Pointing records for text and elements:
※ ※ ※

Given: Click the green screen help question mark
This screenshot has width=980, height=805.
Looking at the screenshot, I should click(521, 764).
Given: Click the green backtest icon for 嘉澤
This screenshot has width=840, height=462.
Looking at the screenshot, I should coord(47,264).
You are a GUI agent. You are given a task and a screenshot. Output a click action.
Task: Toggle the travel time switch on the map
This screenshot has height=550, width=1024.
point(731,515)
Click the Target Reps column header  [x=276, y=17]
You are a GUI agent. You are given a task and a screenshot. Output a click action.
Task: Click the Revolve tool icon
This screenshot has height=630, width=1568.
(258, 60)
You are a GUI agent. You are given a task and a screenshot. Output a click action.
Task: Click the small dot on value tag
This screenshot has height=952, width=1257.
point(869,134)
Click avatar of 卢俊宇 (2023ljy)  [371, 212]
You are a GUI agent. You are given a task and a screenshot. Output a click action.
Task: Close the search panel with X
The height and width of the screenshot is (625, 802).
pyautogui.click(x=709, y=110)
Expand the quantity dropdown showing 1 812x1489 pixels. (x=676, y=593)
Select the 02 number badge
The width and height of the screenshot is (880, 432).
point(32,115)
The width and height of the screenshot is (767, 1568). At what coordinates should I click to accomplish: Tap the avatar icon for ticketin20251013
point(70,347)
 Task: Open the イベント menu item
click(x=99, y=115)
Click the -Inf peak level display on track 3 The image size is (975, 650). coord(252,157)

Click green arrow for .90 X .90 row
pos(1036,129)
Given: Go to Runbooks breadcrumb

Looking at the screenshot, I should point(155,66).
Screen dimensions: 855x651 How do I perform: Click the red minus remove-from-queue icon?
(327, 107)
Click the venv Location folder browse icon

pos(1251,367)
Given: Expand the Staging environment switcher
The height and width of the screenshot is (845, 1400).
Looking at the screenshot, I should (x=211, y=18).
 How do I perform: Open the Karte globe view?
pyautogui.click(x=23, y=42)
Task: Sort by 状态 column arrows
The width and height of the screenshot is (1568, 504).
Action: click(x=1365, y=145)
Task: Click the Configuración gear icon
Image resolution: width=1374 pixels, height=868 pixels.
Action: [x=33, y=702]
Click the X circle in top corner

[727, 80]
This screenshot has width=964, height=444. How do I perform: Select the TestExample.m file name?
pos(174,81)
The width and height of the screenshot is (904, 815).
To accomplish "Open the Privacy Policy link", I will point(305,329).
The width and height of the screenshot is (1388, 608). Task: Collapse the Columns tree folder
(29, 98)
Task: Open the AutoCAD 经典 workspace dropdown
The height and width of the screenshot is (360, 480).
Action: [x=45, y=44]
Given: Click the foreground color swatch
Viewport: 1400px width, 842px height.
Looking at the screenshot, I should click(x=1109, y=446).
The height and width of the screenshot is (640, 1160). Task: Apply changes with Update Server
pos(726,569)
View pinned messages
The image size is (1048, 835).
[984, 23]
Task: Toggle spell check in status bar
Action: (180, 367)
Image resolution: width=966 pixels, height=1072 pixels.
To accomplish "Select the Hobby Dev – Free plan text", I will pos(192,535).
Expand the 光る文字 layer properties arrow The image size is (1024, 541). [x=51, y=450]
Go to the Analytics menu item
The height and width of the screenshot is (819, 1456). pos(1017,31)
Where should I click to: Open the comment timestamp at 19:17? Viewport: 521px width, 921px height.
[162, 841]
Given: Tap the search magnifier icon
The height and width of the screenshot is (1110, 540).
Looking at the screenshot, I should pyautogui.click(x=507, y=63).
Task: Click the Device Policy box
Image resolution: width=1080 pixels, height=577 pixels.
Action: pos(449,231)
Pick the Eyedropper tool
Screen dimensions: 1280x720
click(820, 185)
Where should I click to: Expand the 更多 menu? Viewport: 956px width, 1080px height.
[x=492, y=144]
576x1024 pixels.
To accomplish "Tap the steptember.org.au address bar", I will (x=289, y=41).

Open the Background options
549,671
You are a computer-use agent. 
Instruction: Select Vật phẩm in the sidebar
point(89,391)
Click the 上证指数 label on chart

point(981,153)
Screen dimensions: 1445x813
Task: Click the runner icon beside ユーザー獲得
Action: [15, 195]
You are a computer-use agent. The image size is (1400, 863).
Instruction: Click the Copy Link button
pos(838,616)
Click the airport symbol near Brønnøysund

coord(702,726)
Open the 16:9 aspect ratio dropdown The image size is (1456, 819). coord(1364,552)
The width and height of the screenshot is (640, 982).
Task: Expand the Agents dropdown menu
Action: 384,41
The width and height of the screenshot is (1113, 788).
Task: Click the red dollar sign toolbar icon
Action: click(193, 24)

※ ※ ※

Rewrite all of the lines above so that "GUI agent" becomes "desktop agent" wherever it occurs, and change nothing else.

Given: Click the green screen help question mark
This screenshot has width=980, height=805.
Looking at the screenshot, I should click(521, 764).
Given: Click the green backtest icon for 嘉澤
This screenshot has width=840, height=462.
Looking at the screenshot, I should coord(47,264).
You are a desktop agent. You are given a task and a screenshot. Output a click action.
Task: Toggle the travel time switch on the map
This screenshot has height=550, width=1024.
point(731,515)
Click the Target Reps column header  [x=276, y=17]
You are a desktop agent. You are given a task and a screenshot. Output a click action.
Task: Click the Revolve tool icon
This screenshot has height=630, width=1568.
(258, 60)
You are a desktop agent. You are given a task and a screenshot. Output a click action.
Task: Click the small dot on value tag
This screenshot has height=952, width=1257.
point(869,134)
Click avatar of 卢俊宇 (2023ljy)  [371, 212]
You are a desktop agent. You are given a task and a screenshot. Output a click action.
Task: Close the search panel with X
The height and width of the screenshot is (625, 802).
pyautogui.click(x=709, y=110)
Expand the quantity dropdown showing 1 812x1489 pixels. (x=676, y=593)
Select the 02 number badge
The width and height of the screenshot is (880, 432).
point(32,115)
The width and height of the screenshot is (767, 1568). At what coordinates should I click to accomplish: Tap the avatar icon for ticketin20251013
point(70,347)
 Task: Open the イベント menu item
click(x=99, y=115)
Click the -Inf peak level display on track 3 The image size is (975, 650). coord(252,157)

Click green arrow for .90 X .90 row
pos(1036,129)
Given: Go to Runbooks breadcrumb

Looking at the screenshot, I should point(155,66).
Screen dimensions: 855x651 How do I perform: Click the red minus remove-from-queue icon?
(327, 107)
Click the venv Location folder browse icon

pos(1251,367)
Given: Expand the Staging environment switcher
The height and width of the screenshot is (845, 1400).
Looking at the screenshot, I should (x=211, y=18).
 How do I perform: Open the Karte globe view?
pyautogui.click(x=23, y=42)
Task: Sort by 状态 column arrows
The width and height of the screenshot is (1568, 504).
Action: click(x=1365, y=145)
Task: Click the Configuración gear icon
Image resolution: width=1374 pixels, height=868 pixels.
Action: [x=33, y=702]
Click the X circle in top corner

[727, 80]
This screenshot has width=964, height=444. How do I perform: Select the TestExample.m file name?
pos(174,81)
The width and height of the screenshot is (904, 815).
To accomplish "Open the Privacy Policy link", I will point(305,329).
The width and height of the screenshot is (1388, 608). Task: Collapse the Columns tree folder
(29, 98)
Task: Open the AutoCAD 经典 workspace dropdown
The height and width of the screenshot is (360, 480).
Action: [x=45, y=44]
Given: Click the foreground color swatch
Viewport: 1400px width, 842px height.
Looking at the screenshot, I should click(x=1109, y=446).
The height and width of the screenshot is (640, 1160). Task: Apply changes with Update Server
pos(726,569)
View pinned messages
The image size is (1048, 835).
[984, 23]
Task: Toggle spell check in status bar
Action: (180, 367)
Image resolution: width=966 pixels, height=1072 pixels.
To accomplish "Select the Hobby Dev – Free plan text", I will pos(192,535).
Expand the 光る文字 layer properties arrow The image size is (1024, 541). [x=51, y=450]
Go to the Analytics menu item
The height and width of the screenshot is (819, 1456). pos(1017,31)
Where should I click to: Open the comment timestamp at 19:17? Viewport: 521px width, 921px height.
[162, 841]
Given: Tap the search magnifier icon
The height and width of the screenshot is (1110, 540).
Looking at the screenshot, I should pyautogui.click(x=507, y=63).
Task: Click the Device Policy box
Image resolution: width=1080 pixels, height=577 pixels.
Action: pos(449,231)
Pick the Eyedropper tool
Screen dimensions: 1280x720
click(820, 185)
Where should I click to: Expand the 更多 menu? Viewport: 956px width, 1080px height.
[x=492, y=144]
576x1024 pixels.
To accomplish "Tap the steptember.org.au address bar", I will (x=289, y=41).

Open the Background options
549,671
You are a computer-use agent. 
Instruction: Select Vật phẩm in the sidebar
point(89,391)
Click the 上证指数 label on chart

point(981,153)
Screen dimensions: 1445x813
Task: Click the runner icon beside ユーザー獲得
Action: [15, 195]
You are a computer-use agent. The image size is (1400, 863).
Instruction: Click the Copy Link button
pos(838,616)
Click the airport symbol near Brønnøysund

coord(702,726)
Open the 16:9 aspect ratio dropdown The image size is (1456, 819). coord(1364,552)
The width and height of the screenshot is (640, 982).
Task: Expand the Agents dropdown menu
Action: 384,41
The width and height of the screenshot is (1113, 788).
Task: Click the red dollar sign toolbar icon
Action: click(193, 24)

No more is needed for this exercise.